Chaque département semble donc s’associer au projet d’expérimentation selon ses propres règles qui peuvent changer d’un département à un autre. On lit, par exemple, sur le site des Bouches-du-Rhône que l’implication du département consistera « à mobiliser sur une zone géographique limitée et cohérente, en cours de détermination, et pour toute l’année 2023, un dispositif d’accompagnement intensif de tous les bénéficiaires du RSA, avec une cible de 15 à 20 heures par semaine, reposant sur une logique équilibrée de droits et de responsabilités. Cet accompagnement présentera un caractère obligatoire, sauf empêchement légitime. »

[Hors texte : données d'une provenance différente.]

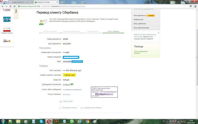Launch Google Chrome from the taskbar
198x124 pixels.
coord(87,121)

Dans la même veine, le président du département de la Somme, Stéphane Haussoulier, déclare qu’ « il ne peut pas y avoir une partie de la société qui travaille et l’autre qui éventuellement ne trouve pas à s’insérer professionnellement », et de rajouter « que certains secteurs, comme le BPT ou la restauration, ont du mal à trouver de la main d’œuvre. » On comprend à demi-mot à quoi pourront bien servir les heures d’activités obligatoires.


Bref, on se demande bien comment France Travail, ce guichet unique de l’emploi rêvé par le gouvernement, va pouvoir trouver une conclusion pertinente parmi toutes ces expérimentations qui n’ont rien à voir entre elles. La seule chose certaine est que cela constitue, même de manière temporaire (le temps de l’expérimentation), une rupture d’égalité territoriale.

Le montant du RSA (598,54 € pour une personne seule, NDLR) se situe bien en dessous du seuil de grande pauvreté, et ne permet donc pas de vivre dignement. Conditionner son obtention – si cela devait se faire – est juste une abjection qui risque d’aggraver le harcèlement, la stigmatisation des personnes les plus précaires. Plus on renforce les conditions d’obtention du RSA, plus on favorise le non-recours. Selon la Cour des comptes, près d’un bénéficiaire potentiel du RSA sur trois ne le touche pas.